Fire-hit Australia now faces floods
Thousands of Australians were trapped on Sunday by rising east coast floodwaters which left one child dead, even as residents in the country's west began returning to their homes after horror wildfires.world Updated: Nov 30, 2011 09:26 IST
Thousands of Australians were trapped on Sunday by rising east coast floodwaters which left one child dead, even as residents in the country's west began returning to their homes after horror wildfires.
Officials said the northern New South Wales town of Wee Waa, 570 kilometres (355 miles) from Sydney, would be cut off for up to one week by the flooding, which has seen several rivers in the state overflow.
The township of 1,800 will only be accessible by boat and helicopter and state emergency authorities said they were working to replenish food supplies.

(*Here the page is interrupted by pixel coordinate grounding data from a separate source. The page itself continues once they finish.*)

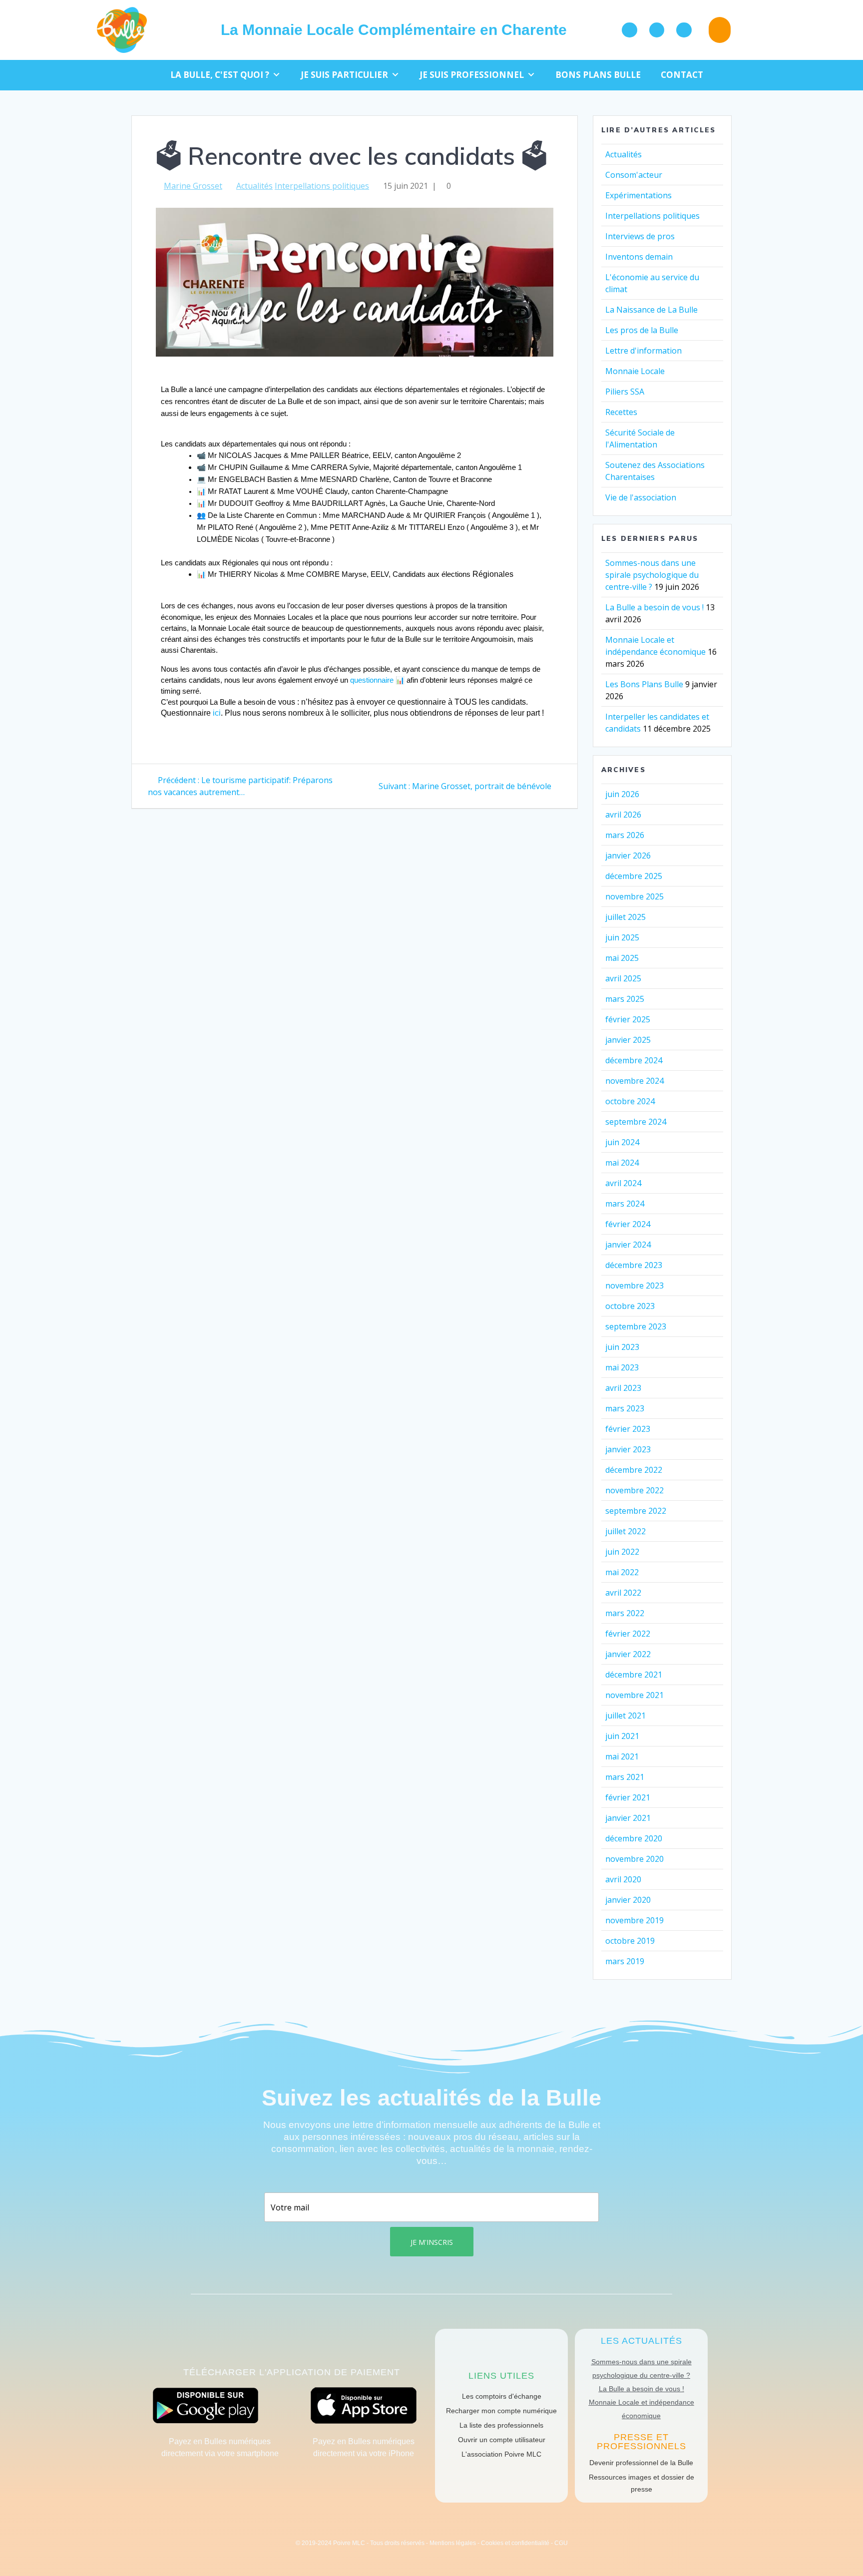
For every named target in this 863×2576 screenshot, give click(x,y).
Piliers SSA (624, 391)
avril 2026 (623, 814)
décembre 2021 (633, 1674)
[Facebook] (629, 30)
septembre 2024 (635, 1121)
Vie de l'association (640, 497)
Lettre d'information (643, 350)
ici (217, 713)
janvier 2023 (628, 1449)
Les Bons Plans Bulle (644, 684)
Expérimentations (638, 195)
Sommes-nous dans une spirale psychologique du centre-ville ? (652, 574)
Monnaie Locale (635, 371)
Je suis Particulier (344, 74)
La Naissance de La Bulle (651, 309)
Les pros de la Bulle (641, 330)
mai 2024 (622, 1162)
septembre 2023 (635, 1326)
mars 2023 (624, 1408)
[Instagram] (657, 30)
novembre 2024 (634, 1080)
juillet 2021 (625, 1715)
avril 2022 (623, 1592)
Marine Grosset (193, 185)
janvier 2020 (628, 1899)
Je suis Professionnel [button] (472, 74)
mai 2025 (622, 957)
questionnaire (372, 680)
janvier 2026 (628, 855)
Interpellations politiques (322, 185)
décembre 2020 (633, 1838)
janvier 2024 (628, 1244)
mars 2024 (624, 1203)
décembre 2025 (633, 875)
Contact (682, 74)
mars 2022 (624, 1613)
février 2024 (627, 1224)
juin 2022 (622, 1551)
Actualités (254, 185)
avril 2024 (623, 1183)
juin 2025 (622, 937)
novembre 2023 (634, 1285)
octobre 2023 (630, 1305)
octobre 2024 (630, 1101)
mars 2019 (624, 1961)
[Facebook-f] (400, 2525)
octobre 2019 (630, 1940)
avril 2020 (623, 1879)
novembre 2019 (634, 1920)
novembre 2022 (634, 1490)
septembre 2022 (635, 1510)
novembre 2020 (634, 1858)
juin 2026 (622, 794)
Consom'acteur (633, 174)
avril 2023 (623, 1387)
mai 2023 (622, 1367)
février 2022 (627, 1633)
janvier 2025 (628, 1039)
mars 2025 (624, 998)
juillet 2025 (625, 916)
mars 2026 (624, 835)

Evacuations were also underway at nearby Moree, where 60 homes were expected to be cut off as floodwaters reached their peak, while some 150 rural properties in the region were already isolated.
More than 800 people had called for emergency help and 17 people were rescued from the floodwaters, which on Saturday claimed the life of a three-year-old boy who was swept into a surging storm-water drain.

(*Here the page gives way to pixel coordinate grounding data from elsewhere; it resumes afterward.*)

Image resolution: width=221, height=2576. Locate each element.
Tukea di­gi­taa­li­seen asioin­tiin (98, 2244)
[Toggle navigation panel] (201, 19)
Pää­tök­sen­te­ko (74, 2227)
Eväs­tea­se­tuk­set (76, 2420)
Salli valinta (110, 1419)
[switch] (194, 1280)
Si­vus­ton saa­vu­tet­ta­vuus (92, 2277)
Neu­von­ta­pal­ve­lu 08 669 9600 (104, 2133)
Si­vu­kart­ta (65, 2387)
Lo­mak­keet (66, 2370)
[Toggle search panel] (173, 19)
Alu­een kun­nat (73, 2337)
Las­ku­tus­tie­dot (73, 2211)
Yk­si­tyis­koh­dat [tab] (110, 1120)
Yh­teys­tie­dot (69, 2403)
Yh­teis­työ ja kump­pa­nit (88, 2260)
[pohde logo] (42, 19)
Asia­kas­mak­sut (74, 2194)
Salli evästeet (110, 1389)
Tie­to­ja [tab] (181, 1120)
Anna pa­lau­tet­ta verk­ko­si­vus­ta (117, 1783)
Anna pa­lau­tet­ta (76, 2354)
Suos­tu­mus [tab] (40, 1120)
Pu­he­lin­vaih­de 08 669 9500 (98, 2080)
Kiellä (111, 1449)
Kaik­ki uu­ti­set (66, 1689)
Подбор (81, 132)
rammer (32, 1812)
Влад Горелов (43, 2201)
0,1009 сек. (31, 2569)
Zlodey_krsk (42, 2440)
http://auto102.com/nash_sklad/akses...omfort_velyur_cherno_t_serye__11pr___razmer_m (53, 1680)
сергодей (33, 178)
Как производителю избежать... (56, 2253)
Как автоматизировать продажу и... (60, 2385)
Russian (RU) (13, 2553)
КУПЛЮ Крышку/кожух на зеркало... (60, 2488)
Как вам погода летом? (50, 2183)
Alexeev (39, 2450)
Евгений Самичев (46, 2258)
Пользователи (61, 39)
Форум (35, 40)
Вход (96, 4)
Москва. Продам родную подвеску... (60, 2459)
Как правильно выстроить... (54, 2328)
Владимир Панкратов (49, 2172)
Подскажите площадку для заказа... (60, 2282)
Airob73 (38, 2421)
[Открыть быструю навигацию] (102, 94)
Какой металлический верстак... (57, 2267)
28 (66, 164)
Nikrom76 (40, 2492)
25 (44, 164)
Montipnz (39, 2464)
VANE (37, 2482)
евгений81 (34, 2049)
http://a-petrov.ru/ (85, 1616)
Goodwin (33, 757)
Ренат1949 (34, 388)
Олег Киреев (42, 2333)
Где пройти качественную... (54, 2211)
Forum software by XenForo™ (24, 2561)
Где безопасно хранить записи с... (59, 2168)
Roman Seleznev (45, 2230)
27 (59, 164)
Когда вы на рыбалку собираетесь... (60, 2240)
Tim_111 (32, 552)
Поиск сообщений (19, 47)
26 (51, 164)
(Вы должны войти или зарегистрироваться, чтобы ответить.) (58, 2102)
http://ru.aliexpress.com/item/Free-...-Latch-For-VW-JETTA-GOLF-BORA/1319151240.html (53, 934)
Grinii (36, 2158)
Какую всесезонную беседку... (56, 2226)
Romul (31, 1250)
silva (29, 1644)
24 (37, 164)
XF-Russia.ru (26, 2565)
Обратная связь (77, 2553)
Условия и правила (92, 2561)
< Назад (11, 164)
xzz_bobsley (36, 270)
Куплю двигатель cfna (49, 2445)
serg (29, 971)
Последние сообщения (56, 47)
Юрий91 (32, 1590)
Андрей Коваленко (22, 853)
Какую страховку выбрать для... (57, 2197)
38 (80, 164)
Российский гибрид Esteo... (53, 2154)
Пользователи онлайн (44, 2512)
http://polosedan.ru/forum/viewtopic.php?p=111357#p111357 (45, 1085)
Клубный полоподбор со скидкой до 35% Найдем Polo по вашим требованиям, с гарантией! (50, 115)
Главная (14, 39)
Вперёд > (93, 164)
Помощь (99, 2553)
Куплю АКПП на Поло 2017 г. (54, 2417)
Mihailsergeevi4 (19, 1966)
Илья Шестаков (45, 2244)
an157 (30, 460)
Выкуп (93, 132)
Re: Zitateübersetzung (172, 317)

The weather bureau has forecast heavy rains in northeastern Australia in coming months due to a La Nina pattern in the Pacific Ocean, which is usually associated with extreme rainfall in Australia and Asia.
It is not expected to be as bad as flooding earlier this year which killed dozens of people and swamped vast tracts of the region including the city of Brisbane, which is home to some two million people.
More than 30,000 homes were inundated when the Brisbane River broke its banks, bringing Australia's third-largest city to a standstill for several days in its worst deluge in more than a century.
As the east grappled with flooding, residents on the nation's wildfire-ravaged west coast began returning to their homes after flames ripped through the scenic Margaret River region, destroying dozens of buildings.
"We went in there and got what was left," one resident, Leif Mulik, told The West Australian newspaper.
The fire, ignited on Wednesday by an ember from an earlier controlled burn-off, forced hundreds of people to abandon their homes.
It was still burning Sunday but officials said the fire "remains within containment lines and weather conditions are favourable."